───── Fragmento de lectura ─────

Llaman la atención sus proyecciones sobre el estado actual de la Iglesia. Se ha tratado de diagnósticos críticos y casi demoledores, a todas luces encaminados a allanar el camino a una reforma profunda. Desafíos vinculados a reformar la Curia vaticana (proyecto iniciado por Pablo VI y postergado tras su muerte); a hacer más transparente la banca vaticana; a promover una “nueva teología sobre la mujer”; a iniciar diálogos discretos, pero efectivos, con los teólogos de la liberación para saldar la fractura histórica con esta corriente de pensamiento y acción en el seno del catolicismo; a mantener la unidad de la Iglesia en medio de su rica diversidad; y a promover una manera renovada de interacción de la Iglesia con el mundo.
En un fragmento de la carta que Scalfari le dirigiera al Santo Padre, el 7 de agosto pasado, aparece una síntesis del proyecto de Iglesia que parece estarse dibujando. Dice el director de La Repubblica: “Su misión contiene dos novedades escandalosas: la Iglesia pobre de Francisco, la Iglesia horizontal de Martini. Y una tercera: un Dios que no juzga, sino que perdona. No hay condena, no hay infierno”. Resulta impresionante la manera como ha logrado movilizar a las fuerzas adormecidas en el seno del catolicismo, y las inmensas expectativas que ha generado fuera de las fronteras eclesiales.
No quiere Francisco una Iglesia “moralista”, que centre su vida en imponer una visión del hombre y del mundo desde la frialdad de las posiciones de poder, sino una Iglesia “en camino”, que “sale al encuentro de la gente” para acompañarla y servirla en su andar por el mundo. Una Iglesia que sea “un hospital de campaña detrás de la batalla”, presta a dignificar y santificar al género humano con la radicalidad que clama el Evangelio: en todo amar y servir, como reza el lema centenario de la Compañía de Jesús. Y es aquí, en la relación de la Iglesia con el mundo moderno donde, a mi juicio, podría operarse el giro más dramático y hermoso de este Pontificado: hacer vida una praxis eclesial que nace de la convicción de que la Iglesia (que custodia la Verdad de la Encarnación) no la impone a “los otros”, sino que sale a proponerla mediante la entrega radical por “esos otros”.

───── Datos proporcionados ─────

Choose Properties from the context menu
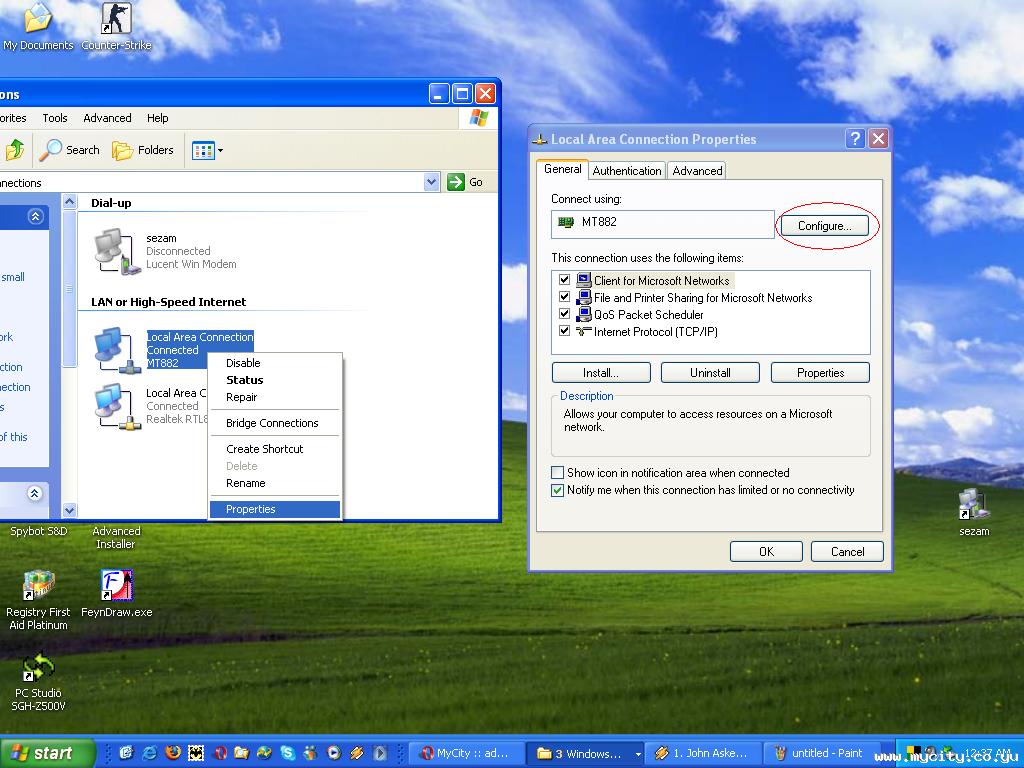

─────

### Enunciado
Convierta en una lista el párrafo del fragmento de lectura que empieza con «Llaman la atención sus proyecciones» y conserve sus datos principales.

### Respuesta redactada
- Llaman la atención sus proyecciones sobre el estado actual de la Iglesia: diagnósticos críticos y casi demoledores, encaminados a preparar una reforma profunda.
- Reformar la Curia vaticana, proyecto iniciado por Pablo VI y postergado tras su muerte.
- Hacer más transparente la banca vaticana.
- Promover una "nueva teología sobre la mujer".
- Iniciar diálogos discretos pero efectivos con los teólogos de la liberación, para saldar la fractura histórica con esa corriente del catolicismo.
- Mantener la unidad de la Iglesia en medio de su rica diversidad.
- Promover una manera renovada de interacción de la Iglesia con el mundo.